Tracking students: Does it go too far?
Microchips are commonly used in things like highway toll tags or as a way to identify lost pets, but now students in San Antonio will be tracked in a similar way, and that's not sitting well with some.
It's something two districts in the Houston area have been doing for years.
Spring ISD was the first to begin using the smart tag technology to monitor students on campus to give a more accurate reading of student attendance.
The district said the program has helped the district recoup nearly $1 million in funds over the last four years.
Spring ISD began using tracking devices back in 2004 to monitor elementary school children as they got on and off school buses.
In 2009, the district adopted newer technology called RFID, or radio frequency identification system.
According to district officials, the ID badges contain no personal information other than the student's ID number, photo and campus.
It's now being used in four Spring ISD high schools and all seven middle schools. The program tracks more than 17,000 kids.
Santa Fe ISD adopted the program in 2010.
Now Northside ISD in San Antonio is following suit to help better track classroom attendance.

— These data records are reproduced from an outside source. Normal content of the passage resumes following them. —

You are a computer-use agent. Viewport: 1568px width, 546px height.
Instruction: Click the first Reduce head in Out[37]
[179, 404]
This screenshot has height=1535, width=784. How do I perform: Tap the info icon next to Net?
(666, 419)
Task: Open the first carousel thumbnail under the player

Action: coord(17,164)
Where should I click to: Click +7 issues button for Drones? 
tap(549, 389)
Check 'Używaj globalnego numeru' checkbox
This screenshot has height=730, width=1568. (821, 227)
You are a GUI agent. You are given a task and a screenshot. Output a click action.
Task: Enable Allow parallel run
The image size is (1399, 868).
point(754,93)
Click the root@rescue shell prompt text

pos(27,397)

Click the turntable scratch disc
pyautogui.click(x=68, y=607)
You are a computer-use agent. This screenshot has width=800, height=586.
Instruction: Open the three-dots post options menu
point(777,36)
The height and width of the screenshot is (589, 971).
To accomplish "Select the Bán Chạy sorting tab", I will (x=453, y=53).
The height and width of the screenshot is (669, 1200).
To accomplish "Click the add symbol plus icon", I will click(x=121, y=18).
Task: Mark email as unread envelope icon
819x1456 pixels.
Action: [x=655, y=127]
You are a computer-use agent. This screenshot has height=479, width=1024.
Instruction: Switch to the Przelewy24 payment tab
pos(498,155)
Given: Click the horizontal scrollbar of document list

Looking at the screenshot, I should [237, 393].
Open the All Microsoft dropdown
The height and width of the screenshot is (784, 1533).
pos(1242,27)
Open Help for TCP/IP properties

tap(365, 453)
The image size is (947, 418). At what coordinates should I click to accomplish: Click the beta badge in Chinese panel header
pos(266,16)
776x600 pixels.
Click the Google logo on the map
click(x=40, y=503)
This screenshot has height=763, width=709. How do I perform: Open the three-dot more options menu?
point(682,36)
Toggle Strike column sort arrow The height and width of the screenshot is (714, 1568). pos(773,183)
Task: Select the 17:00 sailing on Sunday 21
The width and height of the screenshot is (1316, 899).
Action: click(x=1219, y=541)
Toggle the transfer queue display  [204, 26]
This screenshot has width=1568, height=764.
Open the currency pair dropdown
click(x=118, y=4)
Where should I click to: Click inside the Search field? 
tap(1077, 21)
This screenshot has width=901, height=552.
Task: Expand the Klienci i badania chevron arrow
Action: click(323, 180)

"It's dumb. Why are they going to track me at school?" student Joseph Rodriguez said.
"They're tracking us everywhere, like do we have any privacy or anywhere, like, it's uncalled for," student Lilian Tillman added.
Spring ISD officials said parents do have the option to opt out. According to the district, less than a handful have inquired about it over the years.
When asked about the safety of these radio frequency IDs, the districts maintain they pose no health risks and are completely safe to wear.